他不知道另外兩名魂族獵人去了哪里,又是否是配置槍械的戰斗方式,但他知道其中一人,是那個之前跟在薩婭身邊的老爺子。
他在上一周目追那四名作死玩家的時候,也遇到過那老爺子一次。老爺子應該是負責夜間巡邏的獵人。
而剩余的一人,應該負責保護另一名身份高貴的貴族,就是不知道保護的是誰。
他在普勒的身上搜索了一下,甚至撿起了對方的槍支試了試,卻發現無法使用。系統顯示的也是“破損的槍支”。
他將槍塞入背包,走過普勒的尸體,看向一旁那扇金色的大門。
這第六層倒是不像其他樓層有著很多房間,整條走廊只有這一扇大門。
看來那位大公爵的住宿條件倒是不錯,整個六樓都是他的。
他剛剛和普勒的戰斗時間極短,幾乎是一個照面就分出了勝負,沒什么大動靜,里面的公爵應該還沒被驚醒。
他走上前,沒有暴力破門,而是直接空間位移進入。
白光一閃,他看見了一片黑暗。
落地是柔軟的地毯,這間房間似乎極大,像是客廳。
他沿著墻往里走,沒有發出半點腳步聲,在走了一段距離后,他看見旁邊的房門有縫隙里漏出的光。
…這里面應該就是那個大公爵就寢的房間了。
看著光…是人還沒睡嗎?半夜里處理公務之類的?
他現在前來,主要是想要看看這個大公爵的態度。他幾乎可以肯定,亞特號上的這一系列事件,都是由這個地位最高的大公爵一手策劃。底層的船員根本不可能合力弄來那樣的藥劑,也不可能在那么強的魂族獵人眼皮底子下隨意殺人。

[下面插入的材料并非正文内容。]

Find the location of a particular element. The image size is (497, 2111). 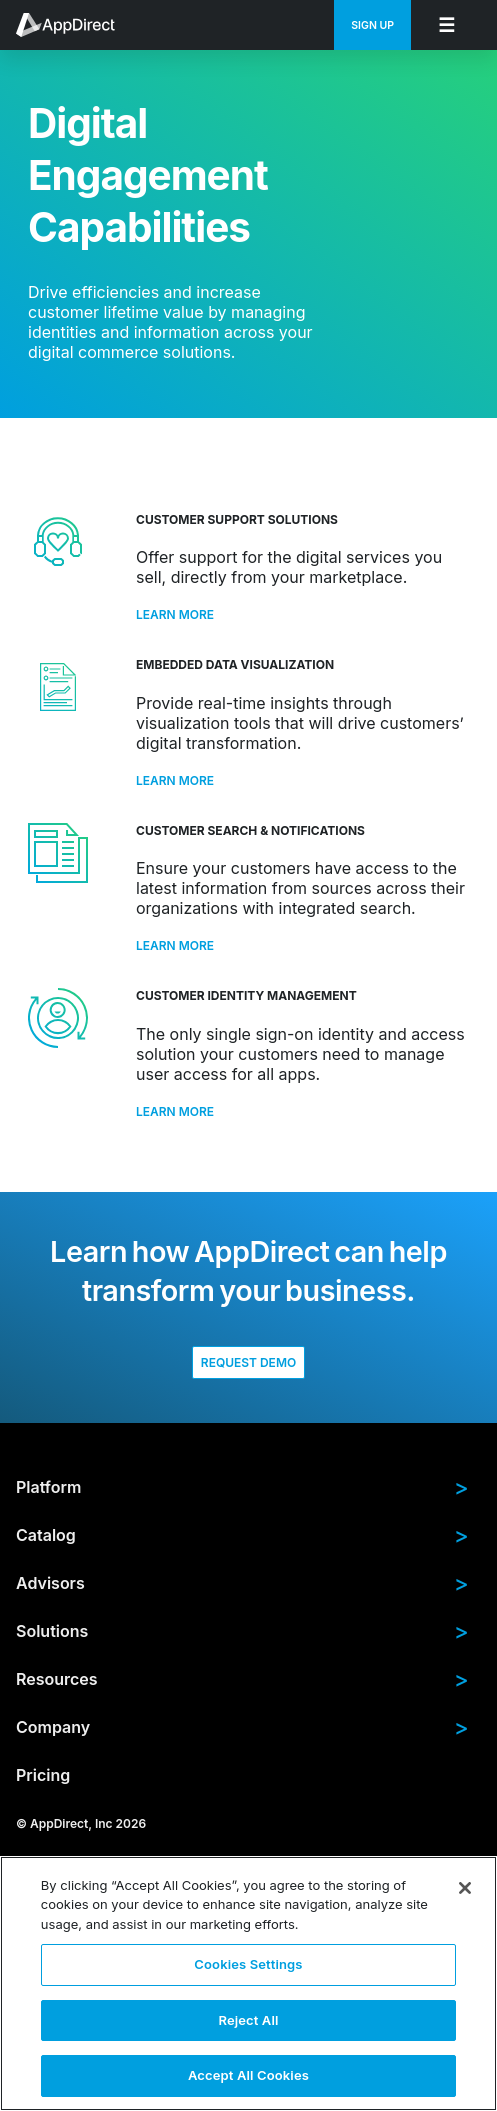

Pricing is located at coordinates (43, 1775).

殺了普勒,是為了讓大公爵無路可退,在面臨絕對的武力壓制下,想要活命,大公爵就只能依賴他。
他沒有猶豫,面前只是扇木門,在泯滅出手后,他很輕易就推開了房門。
“吱呀”一聲,房間內燈火閃爍。
掠過高高聳起的金屬架和播放著輕緩音樂的黑膠留聲機,他看見一張大床在房間的正中央,紗簾披下,內里有著一個被被子裹起來的凸起。
他直接上前,一把掀開被子。
沒有刺耳的尖叫,也沒有求饒聲。
蘇明安手僵在空中。
他看著躲在被子之下的,傳說中的,亞特號上地位最高的大公爵,愣住了。
眼含淚水的,目測年紀不超過十五歲的金發小少年,正縮在床上。少年穿著一身潔白的睡衣,身形瑟縮,一雙湛藍的眼睛,此時正看著他。
“公爵?”蘇明安不禁發出疑問。
公爵原來這么小的嗎?
觀念有些先入為主,他還以為公爵該是個四五十歲的大叔。
小少年抬頭,有些奇怪地看著他。
“怎么了?”小少年歪著頭,眼神有些懵懂:“蘇凜…大人。”
蘇明安的動作停住了。
他看著眼前這個神情表現得十分敬畏的帝國大公爵,聽著對方的稱呼,忽地感覺自己…似乎發現了什么了不得的事情。
“蘇凜大人。”小少年伸手,拽住他的衣角:
“您吩咐的事情,我已經全部安排下去了,您…深夜前來,是還需要我再做些什么嗎?”